Gestern habe ich ihn eingeschaltet, und plätzlich kommt keine Bildschirmsignal, aber auch kein Pipser.


Welche Gründe gibt es da?

CPU?

Danke!


----------



## Raubkopierer (1. April 2007)

mh... das mit dem Piepser ist nicht in Ordnung... normalerweise Piepst es immer einfach nur vom Bios aus: "Alles klar!"

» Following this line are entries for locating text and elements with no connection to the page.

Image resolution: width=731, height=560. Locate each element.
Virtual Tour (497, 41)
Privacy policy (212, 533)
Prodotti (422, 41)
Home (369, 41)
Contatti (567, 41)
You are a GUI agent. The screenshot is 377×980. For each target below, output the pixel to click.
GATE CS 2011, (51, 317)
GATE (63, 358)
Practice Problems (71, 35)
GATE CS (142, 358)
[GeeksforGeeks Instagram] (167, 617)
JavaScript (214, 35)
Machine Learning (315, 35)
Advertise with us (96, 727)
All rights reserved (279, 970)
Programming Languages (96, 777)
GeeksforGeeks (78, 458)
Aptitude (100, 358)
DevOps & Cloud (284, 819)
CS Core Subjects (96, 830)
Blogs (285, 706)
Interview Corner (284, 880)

Jedenfalls solltest du ausschließen, dass der Monitor defekt ist (Kabel prüfen etc.).
Steck das VGA-Kabel vom Rechner ab und schalte den Monitor ein... sollte nur etwas wie "No Signal" auf dem Bildschirm erscheinen funktioniert dein Monitor. Nun mach mal dein Gehäuse auf (vorher schön an nem Heizungsrohr (sollte an ner Heizung dran sein, nen Rohr alleine bringt nichts XD) erden damit du nichts kaputt machst und das Netzkabe entfernen) und dort mal die Knopfzelle entfernen und nach ca. 1Minute wieder einsetzen. Nun den PC nochmal starten um zu sehn ob alles geht (Monitorkabel nicht vergessen wieder anzuschließen  )
Das dürfte erstmal genügen... weitere Ansätze kommen, wenn du das gemacht hast und das Problem nicht behoben ist.

Raubkopierer


----------



## oldputz1990 (2. April 2007)

hmm... danke für deine Antwort!

Habe das jetzt mal gemacht.

Monitor funktioniert.

Bios battery rausgenommen, 1 min gewartet und wieder rein.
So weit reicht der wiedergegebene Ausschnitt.